In the tribal/traditional system (non-tribal segments of society, like sadah and qudah, historically adhere to the same system), all negotiation and mediation is based on a recognition of mutual honor. Although it seems like a strange thing to do, the regime's goal was to do the opposite of what warring parties are supposed to do: the regime sought to demonstrate that it was without honor, and thus could not be bargained with. The regime pursued the same tactic throughout the Sa‘dah wars of 2004-2010.
This message was sent most explicitly on the morning of May 23, when Saleh's forces shelled the home of Shaykh Sadiq ibn 'Abdullah al-Ahmar, the paramount leader of the Hashid confederation. To attack the private home of such a man, without provocation, is one of the most shameful crimes that one can commit. This, and the fact that attacks on al-Ahmar's compound were launched while a mediation committee was present (seriously, Saleh?), sent Saleh's message in the clearest possible terms: the regime was not interested in coming to terms. The revolution would be crushed, not negotiated with, and not mediated away. I should note that it was Imam Ahmad's assassination of Shaykh Sadiq's grandfather and uncle that swung the bulk of Hashid's weight behind the Republican movement last century.
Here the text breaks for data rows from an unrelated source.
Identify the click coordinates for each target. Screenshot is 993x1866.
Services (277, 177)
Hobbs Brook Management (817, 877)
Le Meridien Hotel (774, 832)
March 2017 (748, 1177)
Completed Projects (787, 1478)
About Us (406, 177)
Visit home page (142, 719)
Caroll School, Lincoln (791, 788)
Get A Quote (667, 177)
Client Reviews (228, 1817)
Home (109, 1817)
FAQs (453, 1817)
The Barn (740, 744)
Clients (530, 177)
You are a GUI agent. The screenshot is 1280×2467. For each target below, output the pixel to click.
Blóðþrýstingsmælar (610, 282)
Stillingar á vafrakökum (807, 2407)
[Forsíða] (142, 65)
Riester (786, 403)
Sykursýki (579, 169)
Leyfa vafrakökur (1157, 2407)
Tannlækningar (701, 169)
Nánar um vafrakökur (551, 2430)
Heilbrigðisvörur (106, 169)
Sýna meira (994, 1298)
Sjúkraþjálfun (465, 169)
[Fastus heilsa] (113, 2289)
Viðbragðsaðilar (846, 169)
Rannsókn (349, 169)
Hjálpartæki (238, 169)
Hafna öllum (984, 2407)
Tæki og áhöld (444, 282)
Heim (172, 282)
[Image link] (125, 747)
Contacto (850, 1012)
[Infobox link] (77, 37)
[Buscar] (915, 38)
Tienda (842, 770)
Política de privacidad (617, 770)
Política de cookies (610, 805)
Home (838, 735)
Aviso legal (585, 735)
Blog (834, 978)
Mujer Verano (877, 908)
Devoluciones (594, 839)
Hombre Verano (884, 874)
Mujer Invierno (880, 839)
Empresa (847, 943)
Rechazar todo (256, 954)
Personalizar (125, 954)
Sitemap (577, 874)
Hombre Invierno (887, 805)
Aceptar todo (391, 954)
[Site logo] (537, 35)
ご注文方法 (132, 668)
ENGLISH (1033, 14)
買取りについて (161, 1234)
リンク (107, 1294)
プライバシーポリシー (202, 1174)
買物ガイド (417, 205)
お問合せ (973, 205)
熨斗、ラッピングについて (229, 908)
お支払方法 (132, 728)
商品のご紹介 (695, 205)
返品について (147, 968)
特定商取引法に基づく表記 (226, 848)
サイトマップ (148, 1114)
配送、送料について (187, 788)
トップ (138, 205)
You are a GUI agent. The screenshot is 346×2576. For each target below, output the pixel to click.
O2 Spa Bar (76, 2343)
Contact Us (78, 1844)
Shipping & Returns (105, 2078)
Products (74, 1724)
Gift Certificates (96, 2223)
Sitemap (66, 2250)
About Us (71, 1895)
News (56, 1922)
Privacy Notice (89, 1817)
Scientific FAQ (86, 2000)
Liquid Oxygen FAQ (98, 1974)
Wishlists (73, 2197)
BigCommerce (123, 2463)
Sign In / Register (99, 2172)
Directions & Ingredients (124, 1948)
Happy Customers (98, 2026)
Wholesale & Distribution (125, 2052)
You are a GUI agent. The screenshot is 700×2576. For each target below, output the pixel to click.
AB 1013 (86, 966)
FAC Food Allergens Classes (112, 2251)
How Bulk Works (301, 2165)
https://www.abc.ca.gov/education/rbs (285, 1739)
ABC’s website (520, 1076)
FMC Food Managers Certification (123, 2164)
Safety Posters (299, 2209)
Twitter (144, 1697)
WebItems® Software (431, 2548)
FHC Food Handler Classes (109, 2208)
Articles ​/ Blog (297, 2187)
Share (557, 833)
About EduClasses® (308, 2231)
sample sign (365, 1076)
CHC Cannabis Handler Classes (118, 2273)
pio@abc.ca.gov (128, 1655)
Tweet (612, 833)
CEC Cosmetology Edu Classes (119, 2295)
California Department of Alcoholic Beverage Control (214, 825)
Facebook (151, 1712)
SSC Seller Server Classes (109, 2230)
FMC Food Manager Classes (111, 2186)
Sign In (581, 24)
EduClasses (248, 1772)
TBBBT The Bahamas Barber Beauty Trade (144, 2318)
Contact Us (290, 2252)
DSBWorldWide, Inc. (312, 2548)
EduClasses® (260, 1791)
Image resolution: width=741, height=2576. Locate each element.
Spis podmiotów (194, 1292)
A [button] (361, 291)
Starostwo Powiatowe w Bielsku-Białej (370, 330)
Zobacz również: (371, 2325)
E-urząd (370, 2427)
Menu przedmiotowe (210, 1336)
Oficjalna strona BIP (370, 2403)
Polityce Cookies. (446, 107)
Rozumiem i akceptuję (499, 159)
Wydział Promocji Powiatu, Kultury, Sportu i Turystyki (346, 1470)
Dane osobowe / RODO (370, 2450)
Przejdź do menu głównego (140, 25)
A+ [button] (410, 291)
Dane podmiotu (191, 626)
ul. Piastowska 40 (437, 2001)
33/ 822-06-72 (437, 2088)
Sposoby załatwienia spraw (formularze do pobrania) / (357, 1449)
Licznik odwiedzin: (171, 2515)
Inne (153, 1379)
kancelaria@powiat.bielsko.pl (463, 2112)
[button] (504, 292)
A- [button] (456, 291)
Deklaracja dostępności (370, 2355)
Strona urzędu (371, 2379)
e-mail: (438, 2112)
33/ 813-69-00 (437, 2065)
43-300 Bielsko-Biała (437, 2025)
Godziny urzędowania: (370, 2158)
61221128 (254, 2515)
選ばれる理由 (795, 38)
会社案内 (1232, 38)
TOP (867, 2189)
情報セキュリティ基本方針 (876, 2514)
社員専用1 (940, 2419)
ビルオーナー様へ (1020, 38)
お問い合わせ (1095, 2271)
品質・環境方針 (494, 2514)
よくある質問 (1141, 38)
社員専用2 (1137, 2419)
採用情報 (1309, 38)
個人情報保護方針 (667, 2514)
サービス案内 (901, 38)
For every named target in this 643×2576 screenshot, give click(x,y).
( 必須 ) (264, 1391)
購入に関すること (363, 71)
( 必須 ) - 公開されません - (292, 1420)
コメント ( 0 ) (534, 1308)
While such acts of violence are reprehensible, and especially disgusting within the traditional Yemeni frame of reference, Yemen has certainly been overshadowed, in terms of the ferocity of its regime, by Syria, Libya, and, I believe, Bahrain. The regimes in these countries have shown no mercy and no restraint in attacking their opponents, and they have the military capability--for now--to demonstrate this lack of restraint. In Yemen, however, we've seen what looks like a greater level of restraint. Yes, there have been terrible and costly attacks on unarmed protesters, most clearly the May 29 Freedom Square massacre in Ta‘iz. But it could all have been much worse (though maybe not in Abyan. Things seem to be almost as bad as they can get there). So we have a regime that signals no respect for rights or for laws, but security forces that fail to destroy the regime's enemies. What accounts for this gap?
I argue that it is, in fact, the inability of Saleh's security forces to crush the revolution that necessitates such extreme symbolic violence. Saleh, and now his son Ahmad and nephew Yahya, knows that his men just aren't up to the task. The Yemeni military has never been a reliable institution, and its commanders know that if the Republican Guard and the Central Security forces are pushed too far, they will disintegrate. This is why these forces now favor artillery barrages and other indirect applications of force. Since May 29, there has been no ground assault against protesters, and I get the feeling that none of the regime's commanders would feel confident in ordering such an attack. So, the symbolic demonstrations of ferocity were intended to scare the regime's opponents precisely because the regime knew it couldn't match such symbolic acts with real, effective violence.
And for the record, it didn't work. But the violence expended in the effort has been only too real for thousands of Yemenis.